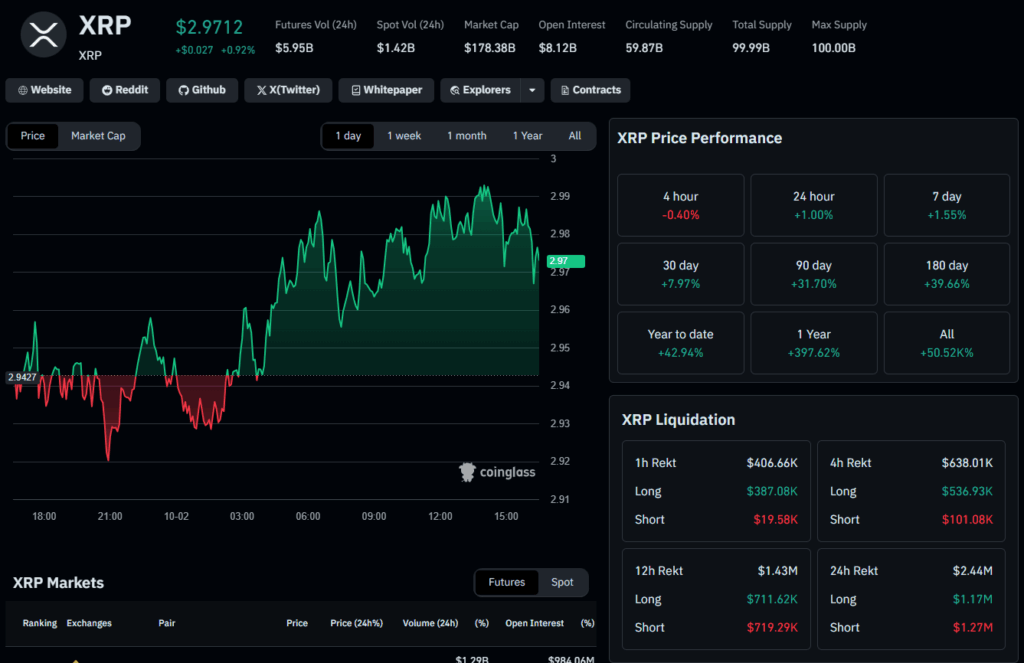Click the 90 day performance card

pos(813,274)
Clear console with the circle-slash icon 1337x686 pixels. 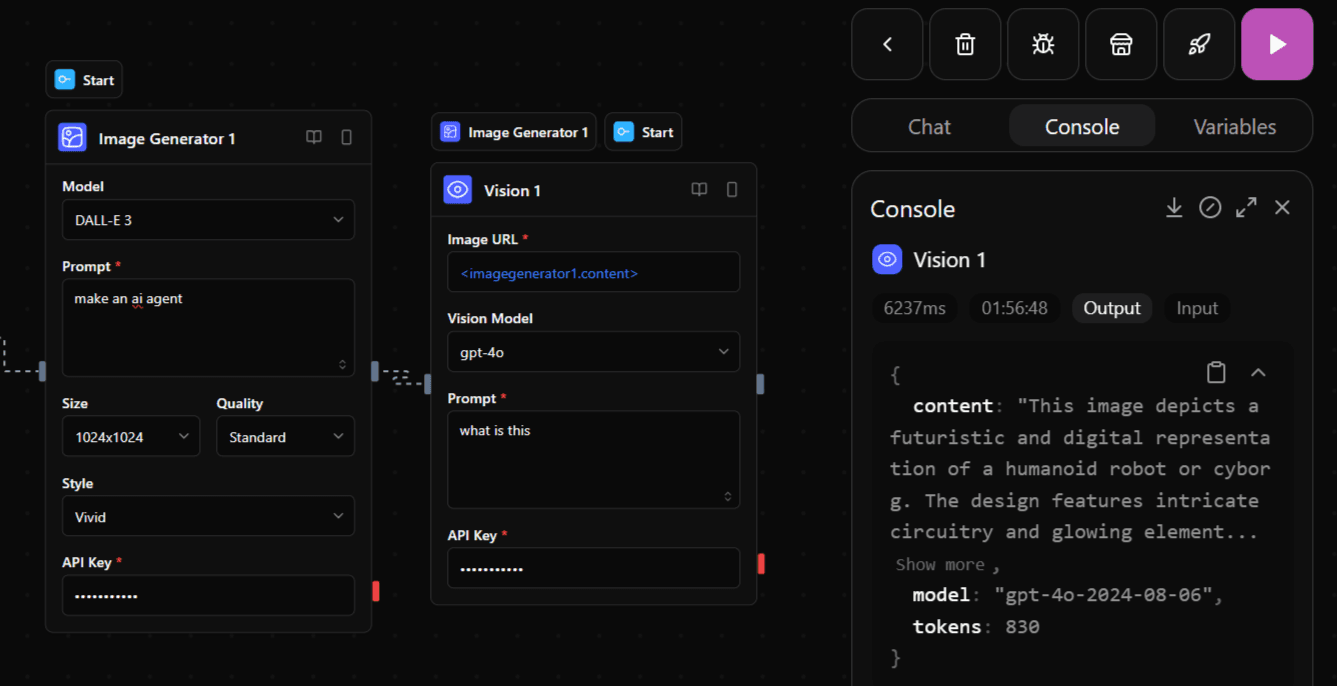click(1210, 208)
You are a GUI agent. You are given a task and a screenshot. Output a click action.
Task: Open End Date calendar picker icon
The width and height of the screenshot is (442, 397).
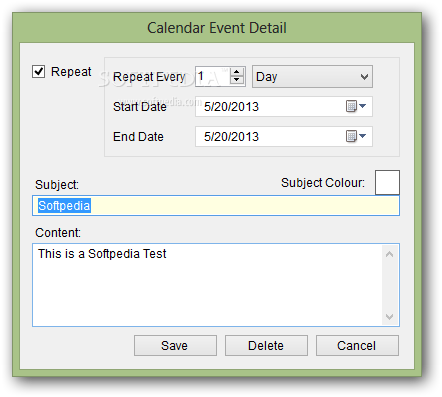click(355, 136)
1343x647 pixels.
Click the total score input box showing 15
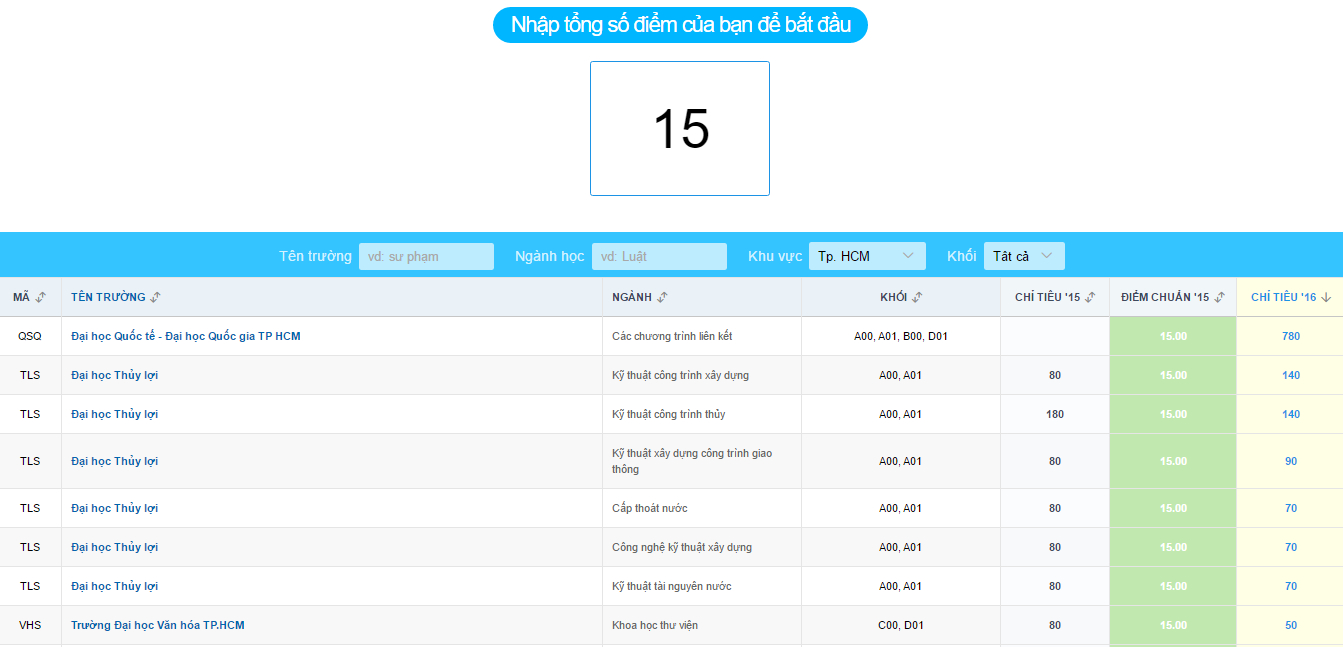680,129
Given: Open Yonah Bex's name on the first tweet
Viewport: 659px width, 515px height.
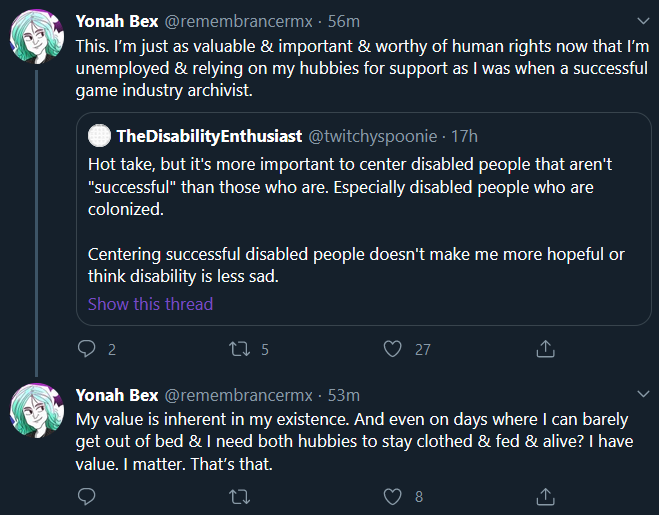Looking at the screenshot, I should [117, 21].
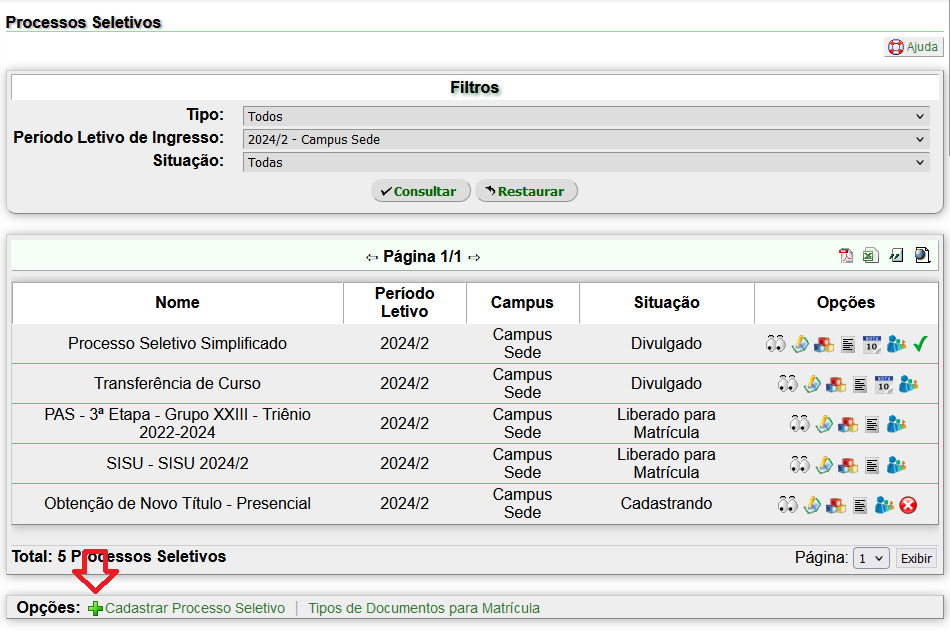Viewport: 950px width, 631px height.
Task: Open people icon for SISU 2024/2 row
Action: coord(896,464)
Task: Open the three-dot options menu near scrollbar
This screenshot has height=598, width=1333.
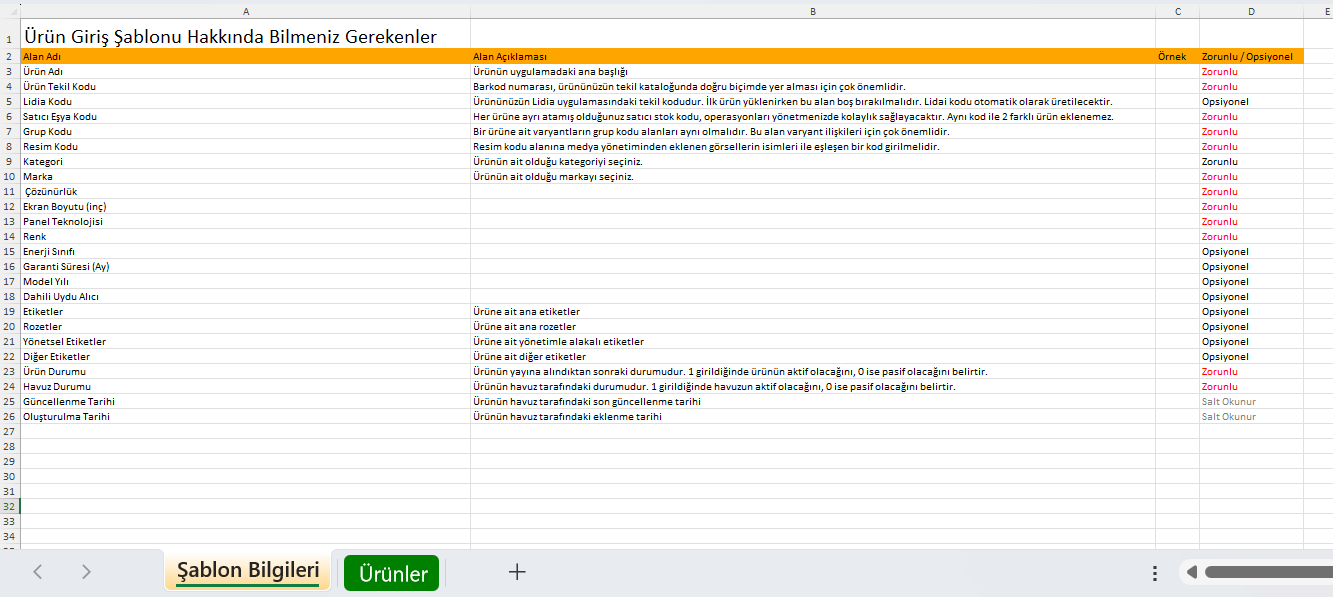Action: (1155, 573)
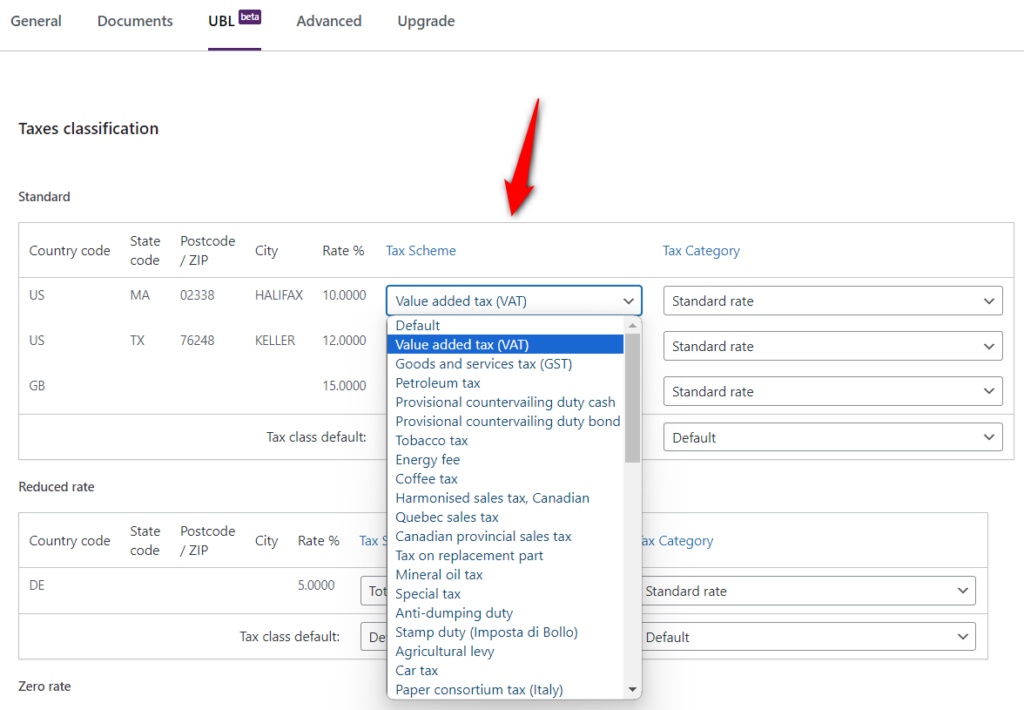Pick Tobacco tax in the dropdown
The image size is (1024, 710).
click(431, 440)
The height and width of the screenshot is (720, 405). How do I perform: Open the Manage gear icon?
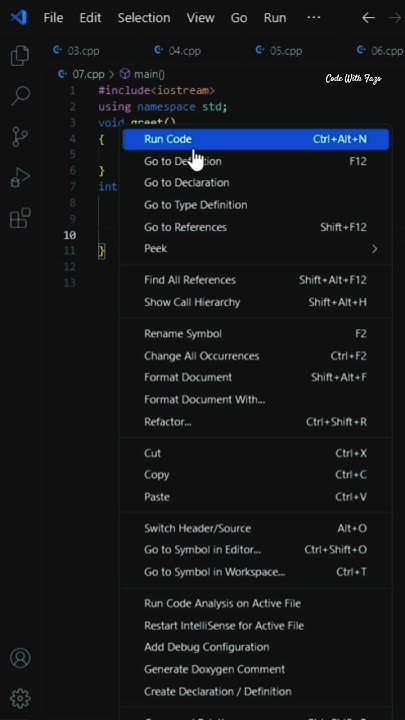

Task brief >> Do not include pictures. Copy only the lines running from the line with "Click the total score input box showing 15" through the last line of the records, exactly as they appear.

Output of the task >>
Click the total score input box showing 15
680,129
Given: Open Yonah Bex's name on the first tweet
Viewport: 659px width, 515px height.
Looking at the screenshot, I should [117, 21].
Viewport: 950px width, 631px height.
Task: Open people icon for SISU 2024/2 row
Action: coord(896,464)
Task: Open the three-dot options menu near scrollbar
This screenshot has height=598, width=1333.
Action: (1155, 573)
Pick Tobacco tax in the dropdown
The image size is (1024, 710).
click(431, 440)
The height and width of the screenshot is (720, 405). How do I perform: Open the Manage gear icon?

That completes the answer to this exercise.